How can the Nets move forward with Ben Simmons this offseason?

The Brooklyn Nets have an important summer ahead of them as they have to find a way to get back to the playoffs after missing the postseason this year. One of the matters that Brooklyn has to address at some point is what they’re going to do with guard Ben Simmons.

Simmons, 27, is heading into the last season of the five-year, $177 million extension that he signed with the Philadelphia 76ers in 2019. While the Nets aren’t necessarily in the position of needing to make one move to put them into championship contention since they are far from that, Simmons hasn’t been giving the team what was been expected of him.

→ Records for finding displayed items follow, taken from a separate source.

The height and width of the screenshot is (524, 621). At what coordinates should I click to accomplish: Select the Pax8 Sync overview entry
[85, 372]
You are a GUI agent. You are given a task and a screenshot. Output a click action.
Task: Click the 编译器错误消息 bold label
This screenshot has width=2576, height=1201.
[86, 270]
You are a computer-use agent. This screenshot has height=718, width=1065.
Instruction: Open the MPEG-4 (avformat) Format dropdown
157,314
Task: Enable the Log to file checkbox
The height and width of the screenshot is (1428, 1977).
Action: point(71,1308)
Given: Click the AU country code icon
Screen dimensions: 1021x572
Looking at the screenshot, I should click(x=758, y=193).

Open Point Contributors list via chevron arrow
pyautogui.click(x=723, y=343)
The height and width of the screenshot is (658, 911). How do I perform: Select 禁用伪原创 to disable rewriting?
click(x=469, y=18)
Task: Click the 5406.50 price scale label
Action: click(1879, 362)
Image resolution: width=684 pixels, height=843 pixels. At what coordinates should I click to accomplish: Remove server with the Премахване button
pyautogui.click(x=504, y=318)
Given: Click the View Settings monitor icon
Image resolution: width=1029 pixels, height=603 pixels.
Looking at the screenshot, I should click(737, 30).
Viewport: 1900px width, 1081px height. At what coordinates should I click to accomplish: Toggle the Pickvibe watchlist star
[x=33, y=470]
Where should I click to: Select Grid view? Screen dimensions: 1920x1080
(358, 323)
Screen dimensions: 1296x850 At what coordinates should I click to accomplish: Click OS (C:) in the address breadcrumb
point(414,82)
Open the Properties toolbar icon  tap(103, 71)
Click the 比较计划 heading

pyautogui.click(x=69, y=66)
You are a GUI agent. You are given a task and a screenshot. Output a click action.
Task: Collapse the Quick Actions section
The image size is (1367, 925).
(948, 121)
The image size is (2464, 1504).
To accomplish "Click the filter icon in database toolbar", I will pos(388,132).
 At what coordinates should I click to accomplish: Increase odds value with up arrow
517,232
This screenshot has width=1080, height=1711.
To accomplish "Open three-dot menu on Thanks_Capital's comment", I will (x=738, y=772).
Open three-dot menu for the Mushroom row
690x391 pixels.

Injuries, mostly with his back, have limited Simmons to 57 games played in his 2.5 seasons in Brooklyn and as such, some fans are tired of seeing Simmons taking up such a large amount of cap space while being unable to play for an extended period of time. The good thing for those fans is, the Nets have a few options of what they can do with Simmons given that he’s in the last year of his current deal.

For starters, it should be noted that based on previous reports, the expectation is for Simmons to be on the Nets’ roster next season with the hope that he can play more than he did this past season (15 games). Barring any significant trades, Simmons should be competing with Dennis Schroder for the starting point guard role.

Keith Smith of Spotrac pointed out in his article on Brooklyn’s offseason that the franchise could use Simmons’ contract as a way to match salaries in the pursuit of a star-level player, using the $40.3 million left on his deal to acquire two or three players for depth purposes, or let his contract run out so that they have that money freed up on their cap space for the 2025 offseason.

Essentially, there are four ways that the Nets can utilize Simmons this offseason/next season so the power is in their court right now. If Simmons can play somewhat close to his All-Star days, Brooklyn could have more options with Simmons than they do at this moment.